··· EXTRACTED MATERIAL ···

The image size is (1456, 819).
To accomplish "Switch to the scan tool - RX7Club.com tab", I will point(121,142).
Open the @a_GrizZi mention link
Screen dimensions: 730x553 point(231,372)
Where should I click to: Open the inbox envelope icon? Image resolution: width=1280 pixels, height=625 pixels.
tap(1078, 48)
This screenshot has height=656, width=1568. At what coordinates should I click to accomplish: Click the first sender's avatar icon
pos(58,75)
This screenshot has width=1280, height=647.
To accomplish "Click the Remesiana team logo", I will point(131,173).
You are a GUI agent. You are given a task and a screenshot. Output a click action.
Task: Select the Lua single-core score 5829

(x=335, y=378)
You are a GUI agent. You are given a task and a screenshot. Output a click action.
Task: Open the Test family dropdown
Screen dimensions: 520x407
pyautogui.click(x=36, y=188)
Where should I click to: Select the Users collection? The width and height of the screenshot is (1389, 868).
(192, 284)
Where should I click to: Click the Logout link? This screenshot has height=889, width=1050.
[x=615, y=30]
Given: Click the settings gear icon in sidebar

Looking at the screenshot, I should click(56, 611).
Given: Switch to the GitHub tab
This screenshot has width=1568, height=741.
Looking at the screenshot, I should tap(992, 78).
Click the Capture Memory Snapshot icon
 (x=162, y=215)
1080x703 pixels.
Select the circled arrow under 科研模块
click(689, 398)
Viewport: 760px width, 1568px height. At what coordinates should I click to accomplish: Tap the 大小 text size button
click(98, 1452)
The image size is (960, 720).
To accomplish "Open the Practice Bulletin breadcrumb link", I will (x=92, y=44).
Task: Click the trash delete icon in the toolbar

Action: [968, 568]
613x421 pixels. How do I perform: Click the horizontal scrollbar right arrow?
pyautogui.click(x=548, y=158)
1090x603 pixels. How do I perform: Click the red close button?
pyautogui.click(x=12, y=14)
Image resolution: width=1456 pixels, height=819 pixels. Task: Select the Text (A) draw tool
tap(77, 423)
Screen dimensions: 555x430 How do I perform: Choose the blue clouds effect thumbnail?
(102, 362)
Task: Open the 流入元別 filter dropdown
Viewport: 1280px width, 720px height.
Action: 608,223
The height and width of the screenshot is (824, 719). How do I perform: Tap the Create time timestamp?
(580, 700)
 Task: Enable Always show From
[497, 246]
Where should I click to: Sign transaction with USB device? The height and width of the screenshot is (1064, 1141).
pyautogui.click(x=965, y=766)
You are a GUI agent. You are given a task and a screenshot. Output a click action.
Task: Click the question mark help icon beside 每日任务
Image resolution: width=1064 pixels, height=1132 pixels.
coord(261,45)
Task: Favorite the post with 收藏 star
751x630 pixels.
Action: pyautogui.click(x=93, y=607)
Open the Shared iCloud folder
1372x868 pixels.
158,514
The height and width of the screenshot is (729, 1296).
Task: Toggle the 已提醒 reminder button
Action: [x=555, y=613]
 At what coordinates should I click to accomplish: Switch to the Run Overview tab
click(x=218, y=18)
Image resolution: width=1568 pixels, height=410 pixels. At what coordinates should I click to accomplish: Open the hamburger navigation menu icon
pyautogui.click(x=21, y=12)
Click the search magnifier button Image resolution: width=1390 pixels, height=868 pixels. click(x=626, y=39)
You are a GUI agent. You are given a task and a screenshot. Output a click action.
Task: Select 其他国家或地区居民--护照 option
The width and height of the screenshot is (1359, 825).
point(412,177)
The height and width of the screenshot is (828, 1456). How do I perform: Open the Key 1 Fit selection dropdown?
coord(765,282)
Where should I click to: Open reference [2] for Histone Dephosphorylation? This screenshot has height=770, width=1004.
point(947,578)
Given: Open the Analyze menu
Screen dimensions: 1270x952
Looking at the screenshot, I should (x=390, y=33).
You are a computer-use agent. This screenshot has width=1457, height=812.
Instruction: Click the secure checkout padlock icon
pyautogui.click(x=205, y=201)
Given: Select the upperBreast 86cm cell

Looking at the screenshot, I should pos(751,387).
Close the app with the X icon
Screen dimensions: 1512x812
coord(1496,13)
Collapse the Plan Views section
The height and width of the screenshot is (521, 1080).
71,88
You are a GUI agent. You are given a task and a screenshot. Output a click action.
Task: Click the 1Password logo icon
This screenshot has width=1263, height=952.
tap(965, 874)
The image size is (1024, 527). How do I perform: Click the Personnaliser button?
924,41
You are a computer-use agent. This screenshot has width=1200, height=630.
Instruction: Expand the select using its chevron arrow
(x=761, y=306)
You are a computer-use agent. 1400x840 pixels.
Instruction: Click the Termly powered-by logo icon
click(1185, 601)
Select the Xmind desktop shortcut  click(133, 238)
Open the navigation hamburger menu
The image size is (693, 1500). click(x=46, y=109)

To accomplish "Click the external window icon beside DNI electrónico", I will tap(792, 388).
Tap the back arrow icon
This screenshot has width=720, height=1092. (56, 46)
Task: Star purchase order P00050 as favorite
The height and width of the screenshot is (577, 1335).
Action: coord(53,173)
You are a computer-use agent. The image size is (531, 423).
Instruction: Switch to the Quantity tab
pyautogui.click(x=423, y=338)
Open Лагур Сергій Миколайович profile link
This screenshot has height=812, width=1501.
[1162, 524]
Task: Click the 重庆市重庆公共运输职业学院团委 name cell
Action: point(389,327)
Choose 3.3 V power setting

···

Return the whole listing above word for word, keeping every line as it stands.

The image size is (1456, 819).
To accomplish "Switch to the scan tool - RX7Club.com tab", I will point(121,142).
Open the @a_GrizZi mention link
Screen dimensions: 730x553 point(231,372)
Where should I click to: Open the inbox envelope icon? Image resolution: width=1280 pixels, height=625 pixels.
tap(1078, 48)
This screenshot has height=656, width=1568. At what coordinates should I click to accomplish: Click the first sender's avatar icon
pos(58,75)
This screenshot has width=1280, height=647.
To accomplish "Click the Remesiana team logo", I will point(131,173).
You are a GUI agent. You are given a task and a screenshot. Output a click action.
Task: Select the Lua single-core score 5829

(x=335, y=378)
You are a GUI agent. You are given a task and a screenshot. Output a click action.
Task: Open the Test family dropdown
Screen dimensions: 520x407
pyautogui.click(x=36, y=188)
Where should I click to: Select the Users collection? The width and height of the screenshot is (1389, 868).
(192, 284)
Where should I click to: Click the Logout link? This screenshot has height=889, width=1050.
[x=615, y=30]
Given: Click the settings gear icon in sidebar

Looking at the screenshot, I should click(56, 611).
Given: Switch to the GitHub tab
This screenshot has width=1568, height=741.
Looking at the screenshot, I should tap(992, 78).
Click the Capture Memory Snapshot icon
 (x=162, y=215)
1080x703 pixels.
Select the circled arrow under 科研模块
click(689, 398)
Viewport: 760px width, 1568px height. At what coordinates should I click to accomplish: Tap the 大小 text size button
click(98, 1452)
The image size is (960, 720).
To accomplish "Open the Practice Bulletin breadcrumb link", I will (x=92, y=44).
Task: Click the trash delete icon in the toolbar

Action: [968, 568]
613x421 pixels. How do I perform: Click the horizontal scrollbar right arrow?
pyautogui.click(x=548, y=158)
1090x603 pixels. How do I perform: Click the red close button?
pyautogui.click(x=12, y=14)
Image resolution: width=1456 pixels, height=819 pixels. Task: Select the Text (A) draw tool
tap(77, 423)
Screen dimensions: 555x430 How do I perform: Choose the blue clouds effect thumbnail?
(102, 362)
Task: Open the 流入元別 filter dropdown
Viewport: 1280px width, 720px height.
Action: 608,223
The height and width of the screenshot is (824, 719). How do I perform: Tap the Create time timestamp?
(580, 700)
 Task: Enable Always show From
[497, 246]
Where should I click to: Sign transaction with USB device? The height and width of the screenshot is (1064, 1141).
pyautogui.click(x=965, y=766)
You are a GUI agent. You are given a task and a screenshot. Output a click action.
Task: Click the question mark help icon beside 每日任务
Image resolution: width=1064 pixels, height=1132 pixels.
coord(261,45)
Task: Favorite the post with 收藏 star
751x630 pixels.
Action: pyautogui.click(x=93, y=607)
Open the Shared iCloud folder
1372x868 pixels.
158,514
The height and width of the screenshot is (729, 1296).
Task: Toggle the 已提醒 reminder button
Action: [x=555, y=613]
 At what coordinates should I click to accomplish: Switch to the Run Overview tab
click(x=218, y=18)
Image resolution: width=1568 pixels, height=410 pixels. At what coordinates should I click to accomplish: Open the hamburger navigation menu icon
pyautogui.click(x=21, y=12)
Click the search magnifier button Image resolution: width=1390 pixels, height=868 pixels. click(x=626, y=39)
You are a GUI agent. You are given a task and a screenshot. Output a click action.
Task: Select 其他国家或地区居民--护照 option
The width and height of the screenshot is (1359, 825).
point(412,177)
The height and width of the screenshot is (828, 1456). How do I perform: Open the Key 1 Fit selection dropdown?
coord(765,282)
Where should I click to: Open reference [2] for Histone Dephosphorylation? This screenshot has height=770, width=1004.
point(947,578)
Given: Open the Analyze menu
Screen dimensions: 1270x952
Looking at the screenshot, I should (x=390, y=33).
You are a computer-use agent. This screenshot has width=1457, height=812.
Instruction: Click the secure checkout padlock icon
pyautogui.click(x=205, y=201)
Given: Select the upperBreast 86cm cell

Looking at the screenshot, I should pos(751,387).
Close the app with the X icon
Screen dimensions: 1512x812
coord(1496,13)
Collapse the Plan Views section
The height and width of the screenshot is (521, 1080).
71,88
You are a GUI agent. You are given a task and a screenshot. Output a click action.
Task: Click the 1Password logo icon
This screenshot has width=1263, height=952.
tap(965, 874)
The image size is (1024, 527). How do I perform: Click the Personnaliser button?
924,41
You are a computer-use agent. This screenshot has width=1200, height=630.
Instruction: Expand the select using its chevron arrow
(x=761, y=306)
You are a computer-use agent. 1400x840 pixels.
Instruction: Click the Termly powered-by logo icon
click(1185, 601)
Select the Xmind desktop shortcut  click(133, 238)
Open the navigation hamburger menu
The image size is (693, 1500). click(x=46, y=109)

To accomplish "Click the external window icon beside DNI electrónico", I will tap(792, 388).
Tap the back arrow icon
This screenshot has width=720, height=1092. (56, 46)
Task: Star purchase order P00050 as favorite
The height and width of the screenshot is (577, 1335).
Action: coord(53,173)
You are a computer-use agent. The image size is (531, 423).
Instruction: Switch to the Quantity tab
pyautogui.click(x=423, y=338)
Open Лагур Сергій Миколайович profile link
This screenshot has height=812, width=1501.
[1162, 524]
Task: Click the 重庆市重庆公共运输职业学院团委 name cell
Action: point(389,327)
Choose 3.3 V power setting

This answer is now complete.